» **PROMPT A**:
Reproduce verbatim the part of the story summary that begins with the words containing "Jo was aware" and ends with "smell like roses.".
» **PROMPT B**:
According to the story summary, how many months pregnant is Clare?

» **EXTRACT**:
..............................

Roger Skunk’s Mother:
- Refuses to allow Roger skunk to smell scented.
- Asks the wizard to undo the spell cast on her son.
- She is a symbol of familial obligation over the freedom to follow one’s own will without regards to others.
- The ultimate villain of the story told by her father for Jo
On every evening and before nap-time Jack narrates a bedtime story to his daughter Jo. This storytelling tradition began when Jo was two years old (now four) but as she is growing up she does not fall asleep hearing the stories anymore and Jack is falling short of new ideas for stories.
Jack followed the same pattern of reciting the story that is there has to be a different animal every time but with the same name Roger who always had a problem and to fix it, he went to the wise owl who always suggested the animal visit the wizard. The wizard cures the problem and asks for payment from Roger the animal and because Roger does not have money the wizard even tells him where to find the extra money.
At the end of the story, Roger pays to the wizard and goes to play with other animals until it’s time for his father to come home. One day when Jack begins the Saturday story he explains that this time Roger ‘the skunk’ is the hero of the story. Inspired by Jo’s suggestion and by his own memories of being bullied as a child Jack cooks up a story about Roger Skunk who smelled very bad that no one wanted to play with him.
Jo was aware of the pattern that her father followed while narrating the story and she becomes more intent on controlling the direction of the narrative. Jack wished to finish his story so that he could help his six-month pregnant wife Clare downstairs painting the room who should not be doing manual work or heavy lifting. Jack asks Jo to stop interrupting and trying to control the plot and fall asleep.
He explains that Roger Skunk goes to Owl who further sends him to a wizard who performs a magic spell. Jo questions in between if magic spells are real. Jack does not have a suitable answer for this and he continues with the story that the wizard performs a spell on Roger Skunk to make him smell like roses.
Jack feels that Jo is losing interest in the story since her face looked the way like his wife does when she is pretending to be interested in his cocktail party discussion. Jo grows impatient as the story ibis about to come to an end and because Jack dislikes this behavior he changes the structure of the story to have her interest back to the story.

..............................

» **RECORD EXCERPTS**:
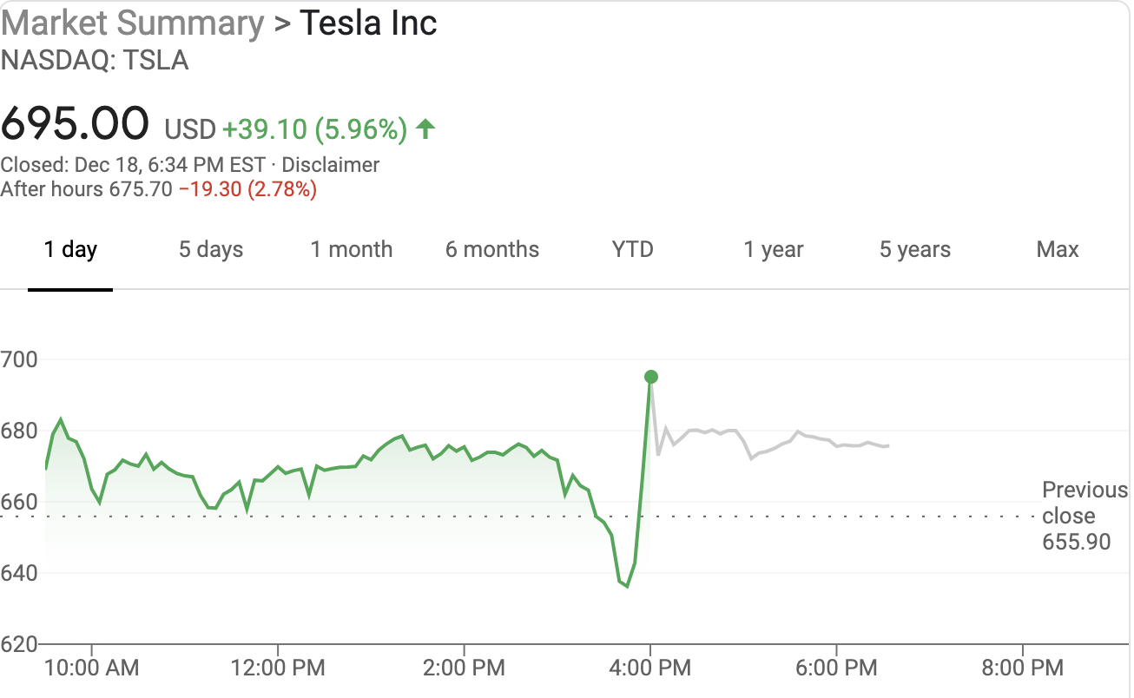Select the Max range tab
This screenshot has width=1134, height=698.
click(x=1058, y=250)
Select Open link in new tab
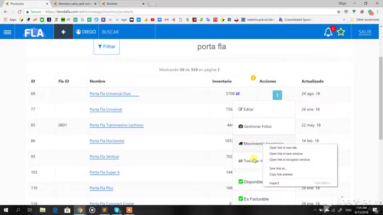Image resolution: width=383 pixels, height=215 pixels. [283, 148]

..............................

» **OUTPUT A**:
Jo was aware of the pattern that her father followed while narrating the story and she becomes more intent on controlling the direction of the narrative. Jack wished to finish his story so that he could help his six-month pregnant wife Clare downstairs painting the room who should not be doing manual work or heavy lifting. Jack asks Jo to stop interrupting and trying to control the plot and fall asleep.
He explains that Roger Skunk goes to Owl who further sends him to a wizard who performs a magic spell. Jo questions in between if magic spells are real. Jack does not have a suitable answer for this and he continues with the story that the wizard performs a spell on Roger Skunk to make him smell like roses.

» **OUTPUT B**:
Six months.